Wang Yaning
Food and Drug Administration, Office of Clinical Pharmacology, CDER, WO21 RM3662 HFD-880, 10903 New Hampshire Avenue, Silver Spring, MD 20993, USA.
J Pharmacokinet Pharmacodyn. 2007 Oct;34(5):575-93. doi: 10.1007/s10928-007-9060-6. Epub 2007 Jul 10.
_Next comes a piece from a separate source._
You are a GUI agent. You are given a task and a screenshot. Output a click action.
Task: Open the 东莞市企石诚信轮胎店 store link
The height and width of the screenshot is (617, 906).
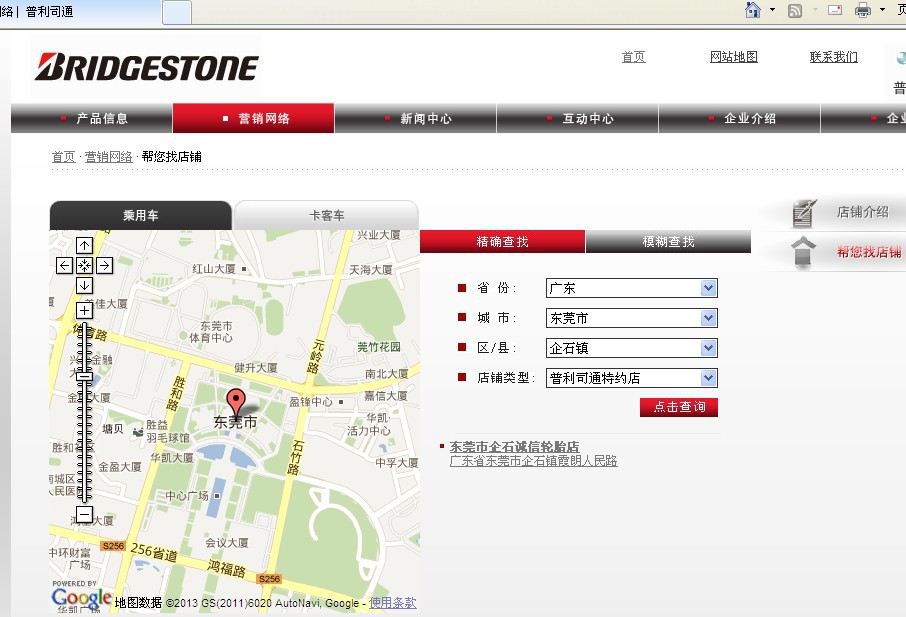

Various estimation methods and the lack of a systematic derivation of the core objective function implemented in NONMEM for nonlinear mixed effect modeling has caused consistent confusion and inquiry among scientists who routinely use NONMEM for data analysis. This paper provides a detailed derivation of the objective functions for the most commonly used estimation methods in NONMEM, such as the Laplacian method, the first-order conditional estimation method (FOCE) with or without interaction, and the first-order method (FO). In addition, models with homogenous or heterogeneous residual error were used to demonstrate the relationship between the objective functions derived from two different types of approximation, namely Laplacian approximation of log-likelihood and linearized model approximation. The relationship between these estimation methods and those implemented in SAS and Splus is discussed.
用于非线性混合效应建模的各种估计方法以及NONMEM中实现的核心目标函数缺乏系统推导,这在经常使用NONMEM进行数据分析的科学家中引发了持续的困惑和疑问。本文详细推导了NONMEM中最常用估计方法的目标函数,如拉普拉斯方法、带或不带交互作用的一阶条件估计方法(FOCE)以及一阶方法(FO)。此外,使用具有同质或异质残差误差的模型来证明从两种不同类型近似推导的目标函数之间的关系,即对数似然的拉普拉斯近似和线性化模型近似。还讨论了这些估计方法与SAS和Splus中实现的方法之间的关系。